When their personal liability is at stake, half of all employees expressed the desire to speak first with their own attorney, and 28% of this group indicated that they would be less candid when speaking with corporate counsel. The study did not inquire into whether this likelihood of deception was before or after consulting with their private attorneys. While these statistics may be a bit discouraging to corporations, there is reason for some optimism. Only two percent of employees indicated that they generally are not candid with corporate counsel. Of the 98% who are usually candid, the most frequently given reason, by a substantial margin, is the corporation's need for sound legal advice. Concerns for personal liability and position within the company were the least important influences on candor.
Regardless of what corporate employees are told about the scope of the corporation's privilege protection, corporations must protect themselves and their attorney-client privilege by informing employees about the privilege's requirements and of the corporation's storage and dissemination policies regarding confidential communications. This must be given immediate attention. Surprisingly, the attorney-client privilege was explained to less than one-third of the officers and directors.
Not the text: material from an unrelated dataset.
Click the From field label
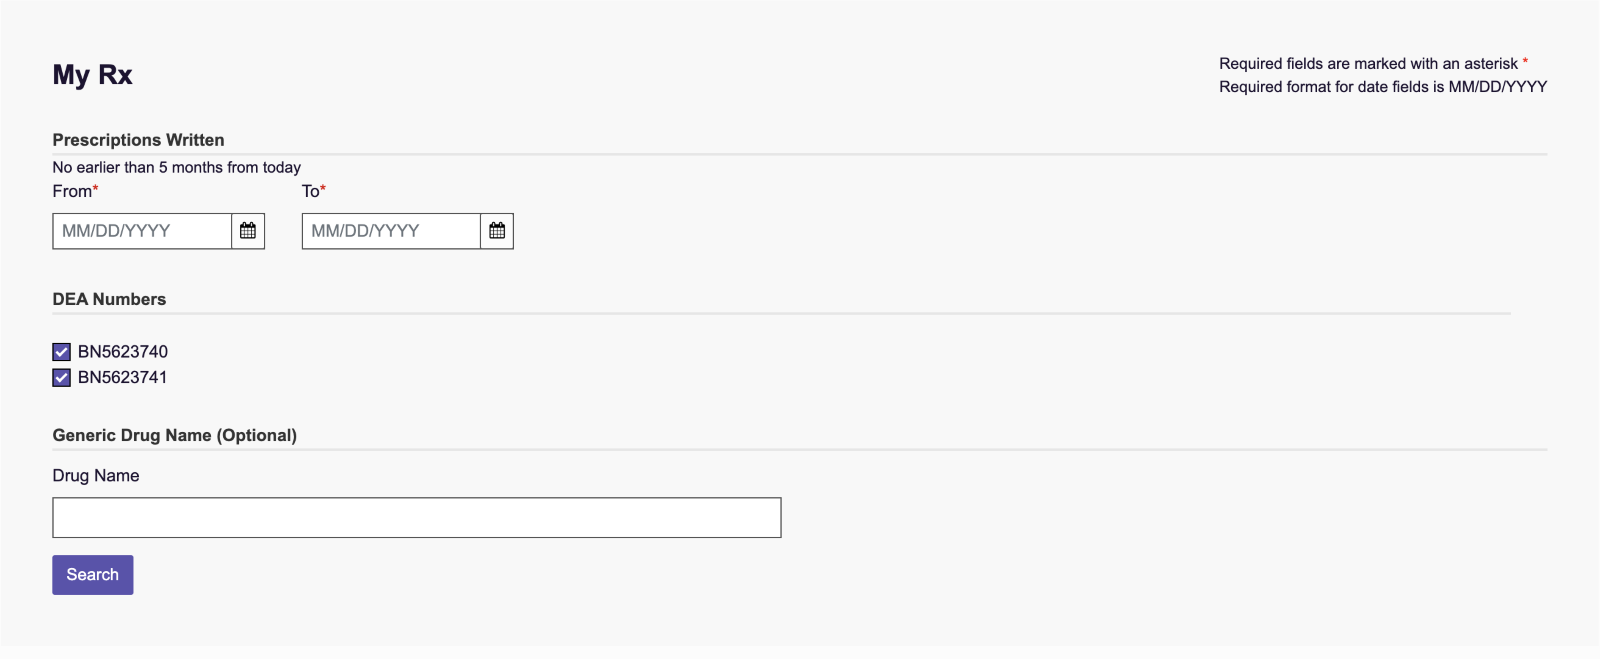 (x=72, y=191)
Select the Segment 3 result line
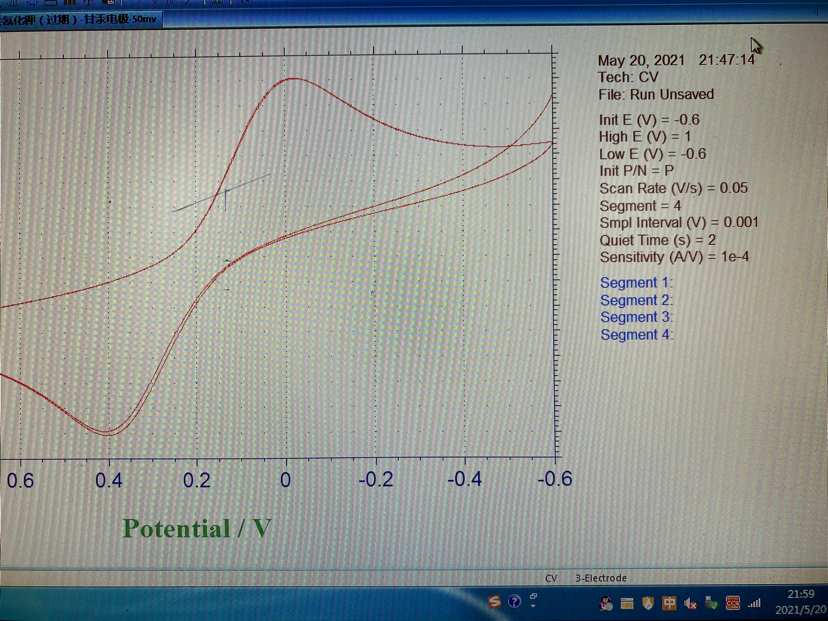This screenshot has width=828, height=621. 636,317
Over half of the survey respondents were unaware of any corporate policies on the creation, storage and distribution of privileged communications, 70% did not know that those policies were in writing, and an astounding 90% expressed the view that corporate policies were not adequately communicated.
1. Mr. Rice is a professor of law at the American University Washington College of Law in Washington, D.C. and the Director of the American University Evidence Project. He is the author of two leading treatises on the attorney-client privilege, Attorney-Client Privilege in the United States (Lawyers Cooperative 1993) and Attorney-Client Privilege: State Law (Rice Publishing 1998)
2. Responses were received from 175 individuals, 31% officers or directors and 69% other employees. This represents a response rate of 50%.